▸ What is expected
Of the entries below, return only those lines from the line with "Click the (He/Him) pronoun label" to the line with "504x589 pixels.", exactly, both included.

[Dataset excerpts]
##########

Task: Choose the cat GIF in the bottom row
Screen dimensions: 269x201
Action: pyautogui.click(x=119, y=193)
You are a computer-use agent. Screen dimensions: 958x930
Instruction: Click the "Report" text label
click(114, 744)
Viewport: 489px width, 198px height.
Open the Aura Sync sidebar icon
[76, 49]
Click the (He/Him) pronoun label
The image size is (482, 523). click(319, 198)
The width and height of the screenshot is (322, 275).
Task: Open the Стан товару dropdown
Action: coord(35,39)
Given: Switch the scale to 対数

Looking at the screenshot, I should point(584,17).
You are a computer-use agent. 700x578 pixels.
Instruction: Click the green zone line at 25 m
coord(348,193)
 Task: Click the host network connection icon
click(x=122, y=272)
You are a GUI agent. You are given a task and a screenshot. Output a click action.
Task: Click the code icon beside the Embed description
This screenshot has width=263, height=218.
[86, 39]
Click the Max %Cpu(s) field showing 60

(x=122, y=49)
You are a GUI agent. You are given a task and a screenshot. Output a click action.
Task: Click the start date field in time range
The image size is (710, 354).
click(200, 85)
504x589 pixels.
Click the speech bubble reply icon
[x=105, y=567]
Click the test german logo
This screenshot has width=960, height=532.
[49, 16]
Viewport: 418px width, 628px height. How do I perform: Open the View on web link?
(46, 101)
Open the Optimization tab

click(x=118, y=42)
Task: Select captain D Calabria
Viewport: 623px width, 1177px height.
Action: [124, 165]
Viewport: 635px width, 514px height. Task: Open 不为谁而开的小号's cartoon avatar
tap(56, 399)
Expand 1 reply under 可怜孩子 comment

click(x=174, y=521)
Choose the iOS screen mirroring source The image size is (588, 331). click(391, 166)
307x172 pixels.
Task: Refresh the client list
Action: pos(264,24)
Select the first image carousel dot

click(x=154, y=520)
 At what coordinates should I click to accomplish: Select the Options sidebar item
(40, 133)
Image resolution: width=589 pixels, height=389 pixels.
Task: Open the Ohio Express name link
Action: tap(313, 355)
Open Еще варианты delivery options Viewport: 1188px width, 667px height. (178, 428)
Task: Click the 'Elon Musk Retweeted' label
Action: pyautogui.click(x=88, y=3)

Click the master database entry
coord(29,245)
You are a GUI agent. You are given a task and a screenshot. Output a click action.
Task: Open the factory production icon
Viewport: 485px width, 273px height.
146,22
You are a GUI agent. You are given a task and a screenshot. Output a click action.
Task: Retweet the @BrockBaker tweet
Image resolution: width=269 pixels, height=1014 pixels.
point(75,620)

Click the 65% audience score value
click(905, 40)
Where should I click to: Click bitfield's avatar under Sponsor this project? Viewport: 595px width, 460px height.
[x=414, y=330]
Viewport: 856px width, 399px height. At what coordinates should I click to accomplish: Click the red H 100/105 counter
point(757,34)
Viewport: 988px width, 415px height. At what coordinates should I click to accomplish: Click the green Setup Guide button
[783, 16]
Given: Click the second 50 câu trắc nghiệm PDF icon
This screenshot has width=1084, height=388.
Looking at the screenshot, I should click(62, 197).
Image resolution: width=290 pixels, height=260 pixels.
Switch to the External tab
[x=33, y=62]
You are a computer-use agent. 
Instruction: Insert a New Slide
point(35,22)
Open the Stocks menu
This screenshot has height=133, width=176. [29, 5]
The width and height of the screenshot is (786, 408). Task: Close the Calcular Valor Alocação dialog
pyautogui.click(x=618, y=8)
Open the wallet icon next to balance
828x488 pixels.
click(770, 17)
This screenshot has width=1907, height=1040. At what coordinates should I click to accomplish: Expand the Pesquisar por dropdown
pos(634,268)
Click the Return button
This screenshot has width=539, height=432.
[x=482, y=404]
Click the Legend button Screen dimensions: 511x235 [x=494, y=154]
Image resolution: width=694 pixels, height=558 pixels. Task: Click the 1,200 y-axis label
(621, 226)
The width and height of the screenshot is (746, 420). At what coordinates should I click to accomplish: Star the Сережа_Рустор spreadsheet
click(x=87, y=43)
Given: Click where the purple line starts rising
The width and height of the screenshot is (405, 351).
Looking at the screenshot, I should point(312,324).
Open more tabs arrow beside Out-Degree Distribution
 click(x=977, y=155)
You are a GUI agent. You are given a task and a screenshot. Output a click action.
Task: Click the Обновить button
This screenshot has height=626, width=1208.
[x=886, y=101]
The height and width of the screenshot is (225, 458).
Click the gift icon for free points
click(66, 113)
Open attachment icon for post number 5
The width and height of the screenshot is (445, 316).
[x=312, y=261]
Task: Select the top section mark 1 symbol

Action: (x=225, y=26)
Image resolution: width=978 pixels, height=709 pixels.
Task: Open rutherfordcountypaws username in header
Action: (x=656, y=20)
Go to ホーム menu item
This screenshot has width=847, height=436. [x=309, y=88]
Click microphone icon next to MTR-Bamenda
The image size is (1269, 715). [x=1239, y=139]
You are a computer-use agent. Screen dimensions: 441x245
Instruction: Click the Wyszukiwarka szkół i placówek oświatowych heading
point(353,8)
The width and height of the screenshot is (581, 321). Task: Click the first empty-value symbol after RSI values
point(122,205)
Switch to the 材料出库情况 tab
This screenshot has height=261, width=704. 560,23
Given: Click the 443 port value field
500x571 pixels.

##########

▸ Reply
Click the (He/Him) pronoun label
The image size is (482, 523). click(319, 198)
The width and height of the screenshot is (322, 275).
Task: Open the Стан товару dropdown
Action: coord(35,39)
Given: Switch the scale to 対数

Looking at the screenshot, I should point(584,17).
You are a computer-use agent. 700x578 pixels.
Instruction: Click the green zone line at 25 m
coord(348,193)
 Task: Click the host network connection icon
click(x=122, y=272)
You are a GUI agent. You are given a task and a screenshot. Output a click action.
Task: Click the code icon beside the Embed description
This screenshot has width=263, height=218.
[86, 39]
Click the Max %Cpu(s) field showing 60

(x=122, y=49)
You are a GUI agent. You are given a task and a screenshot. Output a click action.
Task: Click the start date field in time range
The image size is (710, 354).
click(200, 85)
504x589 pixels.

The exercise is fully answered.